◆ TEXT FOR ANALYSIS ◆
Non-farm employers added 214,000 jobs to their payrolls in October, the Labor Department reported Friday. The unemployment rate also ticked downward to 5.8 percent, from 5.9 percent in September.
The biggest job gains came in leisure and hospitality, with 52,000 jobs. Next was education and healthcare, with 41,000, and professional and business services — a broad category that includes accountants and lawyers — with 37,000. Retail added just over 27,000 jobs last month. The only industry that lost jobs was information (which includes broadcasting and publishing), which lost 4,000 workers.
The labor force participation rate — the share of the population looking for a job or working — ticked upward slightly, from 62.7 to 62.8 percent. The share of the population working also ticked upward, from 59.0 to 59.2 percent.
These are two indicators that give a closer read on the job market than the unemployment rate alone. Because the unemployment rate only counts people who are actively looking for work (and therefore, who are participating in the labor force), it's possible for the jobless rate to fall not because people are looking for work but because they're giving up the job search. So this might be good news that the jobless rate fell and the participation rate and employment-population ratio rose. That said, these are only small movements and could just be noise in the data.
One piece of good news from the report: August and September's payroll figures were revised upward, for a combined total of 31,000 more jobs than previously reported.

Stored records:
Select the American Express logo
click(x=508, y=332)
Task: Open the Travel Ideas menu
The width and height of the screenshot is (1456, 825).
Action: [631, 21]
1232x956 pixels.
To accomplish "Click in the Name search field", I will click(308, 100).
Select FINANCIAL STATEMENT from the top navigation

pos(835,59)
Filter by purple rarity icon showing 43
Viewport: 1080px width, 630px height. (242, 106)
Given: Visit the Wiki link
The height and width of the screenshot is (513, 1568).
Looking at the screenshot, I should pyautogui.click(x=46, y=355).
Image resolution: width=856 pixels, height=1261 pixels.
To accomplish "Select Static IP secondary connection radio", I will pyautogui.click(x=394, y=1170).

◆ TASK STATEMENT ◆
According to the text on October job numbers, which industry was the only one to lose jobs, and how many did it lose? None of the data is needed here.

◆ EXERCISE OUTPUT ◆
Information lost 4,000 workers.